There was much talking and maybe less action at the recent IATA World Cargo Symposium in Abu Dhabi this month.
Plenty of good intentions, but some say, a lack of dedicated action.
One of IATA’s many messages to the industry was a call for Air Cargo Modernisation.
Everybody wants to keep up with the times
And - in this case IATA and the airline industry as a whole should be no exception.
In his opening address, Alexandre de Juniac, IATA’s Director General and CEO made a plea for the air cargo industry to speed up modernisation and focus on giving high quality service.
A strange call to the many aviation managers who listened, as one would imagine that airlines and aviation related industry would have been doing just that during the past two decades.
Especially as to what high quality service concerns!
So, what is the industry not doing, what it should long ago have done?
Tonnage and volumes dropped in past years
The industry has surely had a hard call during the past years. Declining market segments, too much capacity, drastic drops in yields and resulting red figures for many on the air freight side.
But, will “listening to the customer” solve the industry’s problem?
Or, is more impetus and actual action on the part of the IATA managers a must in order to finally coordinate and move systems up front in order to make air freight carriage more attractive for the shipping industry?
IATA lists two main areas of action
The first that Mr de Juniac highlighted was “simple and modern electronic processes.”
We seem to have been hearing this particular subject for almost a decade. Paperless transport into a pure digital process - e-freight.
The cargo industry is lagging severely behind on this, with some areas, particularly the Far East, moving faster than all others. We have apparently just about reached the 50% range on
e-airwaybill implementation within almost ten years and IATA (proudly?) claims a 62% by the end of this year.
Nothing really to be proud of.
The other issue tabled was better or “high quality services.”
This is especially geared towards catering for the customer needs in the fast growing e-commerce market.
But, what are traditional carriers, compared to their integrator rivals, actually doing or have achieved in this area? Furthermore, what plan does IATA have to promote this?
Amazon with their Prime Air along with Chinese SF Express are running away with this market and have long understood what it’s about and what is needed to keep the customer happy.
Others are openly stating that the legacy carriers have still not cottoned on and are waiting for a miracle to come around the corner.
Is this so?
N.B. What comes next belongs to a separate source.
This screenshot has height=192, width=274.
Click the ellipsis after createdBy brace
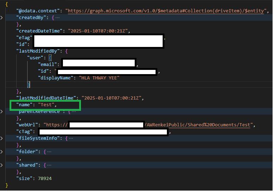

And - if it were the case, where does IATA in the positive sense “kick” its member airlines to move faster?
Glaring discrepancy between conference appeals and action
What happens to all these good intentions once such conferences are over?
We have seen a negative result in the past 3 to 4 years as far as pinning down a watertight ruling on the carriage of lithium batteries by air.
Transport on passenger aircraft - no, but on freighters - yes!
Still no hardline approach to producers and shippers to get in line.
IATA should be the lead member in all of the above.
Let’s hope that de Juniac’s plea at the WCS does not go unattended and we’ll be hearing some of the same next year.
It is IATA’s prime duty to ensure a follow up on “word into action.”